Analysé par Victor MARQUES, secrétaire général de la FNPMF
Avec la parution du décret n° 2024-614 du 26 juin 2024 réformant le régime indemnitaire des agents de Police Municipale, le gouvernement met en place un chamboulement important des rémunérations des agents, pour lesquels le cumul des primes ISMF/IAT représente près de 40% de leur revenu mensuel.
Ce régime indemnitaire, similaire au RIFSEEP, présente cependant plusieurs différences. Il peut potentiellement être bénéfique en termes de revenu annuel, mais entraîne un recul significatif en termes de garanties et de stabilité financière. Il s’inscrit dans une logique d’entreprise avec une évaluation et une négociation annuelle, ainsi qu’une plus grande liberté pour l’employeur de le faire varier selon les agents, sur la base de critères qu’il aura définis. Ainsi, pour bien comprendre, il est important de prendre en compte les particularités de ce nouveau régime appelé « indemnité spéciale de fonction et d’expertise » (IFSE), qui met fin aux deux primes précédentes ISMF et IAT, remplacées respectivement par la part « Fonction » et la part « Engagement ».
À l’analyse de l’application du nouveau régime indemnitaire, nous pouvons constater que le maintien du statu quo annuel entraîne inévitablement une perte de salaire mensuel qui peut être compensée en fin d’année par la seconde partie de la part variable. Cependant, cette seconde partie n’est pas garantie, même si elle a été négociée l’année précédente. En effet, l’article 7 précise qu’elle « peut être complétée », laissant ainsi la possibilité à l’autorité de revenir sur son versement.

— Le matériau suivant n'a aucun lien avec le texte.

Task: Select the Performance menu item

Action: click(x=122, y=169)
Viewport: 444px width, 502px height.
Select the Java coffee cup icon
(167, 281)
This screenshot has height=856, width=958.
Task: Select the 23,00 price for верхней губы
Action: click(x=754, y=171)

Un autre point à considérer est la liberté laissée à l’autorité territoriale pour déterminer la répartition des deux parts de manière discrétionnaire. En d’autres termes, rien n’oblige l’autorité à reporter le montant de l’ISFM actuel sur la part fixe, ni même à l’augmenter, ce qui pourrait aggraver la perte mensuelle au profit de la part variable de fin d’année non garantie. De plus, les critères d’attribution sont laissés à la libre appréciation de l’autorité, introduisant ainsi un caractère subjectif et écartant de facto la garantie d’égalité de traitement appliquée à l’ISMF, dans le même esprit que l’IAT actuelle. .

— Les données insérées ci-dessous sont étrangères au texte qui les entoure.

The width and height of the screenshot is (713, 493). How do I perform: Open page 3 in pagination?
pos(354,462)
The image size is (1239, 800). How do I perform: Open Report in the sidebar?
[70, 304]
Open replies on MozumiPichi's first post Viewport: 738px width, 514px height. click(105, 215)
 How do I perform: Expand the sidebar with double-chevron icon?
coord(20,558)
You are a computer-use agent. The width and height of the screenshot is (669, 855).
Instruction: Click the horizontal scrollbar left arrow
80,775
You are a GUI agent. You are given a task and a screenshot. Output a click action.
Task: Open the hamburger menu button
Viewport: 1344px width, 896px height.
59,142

Pour faciliter la transition vers le nouveau régime, l’article 7 prévoit un dispositif transitoire lors de sa première application, offrant à l’autorité territoriale la possibilité de modifier la répartition de la part variable afin d’augmenter la part mensuelle au détriment de la part annuelle. Par exemple, un BCP en statut quo annuel avec une perte de 66€ mensuel pourrait bénéficier d’une répartition ramenant son taux à 100% mensuel avec une part de fin d’année à 0%. Cependant, cette disposition ne serait plus applicable en cas de mutation ou de renégociation annuelle du régime indemnitaire, ramenant l’agent au dispositif 50% mensuel – 50% annuel. .
En ce qui concerne les Catégories B, le nouveau régime apporte une amélioration significative en permettant la régularisation des IAT perçues de manière non conforme au-delà de l’indice 380. Dans un scénario idéal, où l’autorité territoriale valoriserait les agents en maximisant les deux parts, le nouveau régime indemnitaire pourrait entraîner une augmentation d’environ 10% du traitement annuel pour les Catégories C et A, avec une augmentation de 24% pour la Catégorie B, principalement due à la régularisation des IAT ou à l’attribution d’une part variable à des agents qui n’en bénéficiaient pas auparavant . .
Il est également important de noter que l’article 6 du décret stipule que toute prime liée aux fonctions ou à la manière de servir est rendue illégale pour les agents de police municipale, à l’exception des IHTS, IFTS, Astreintes et majorations horaires. Cela soulève la question des primes de fin d’année perçues par de nombreux agents. Dans votre exemple, le BCP dispose d’une marge brute de 3412 € / an pour les compenser, au-delà de laquelle la perte est irrécupérable. Si les 10% maximum d’augmentation annuelle étaient utilisés pour compenser ces primes, la marge de gain potentielle serait réduite car les seuils ne sont pas extensibles.
Pour conclure, le décret est immédiatement applicable avec pour date butoir le 31 décembre 2024.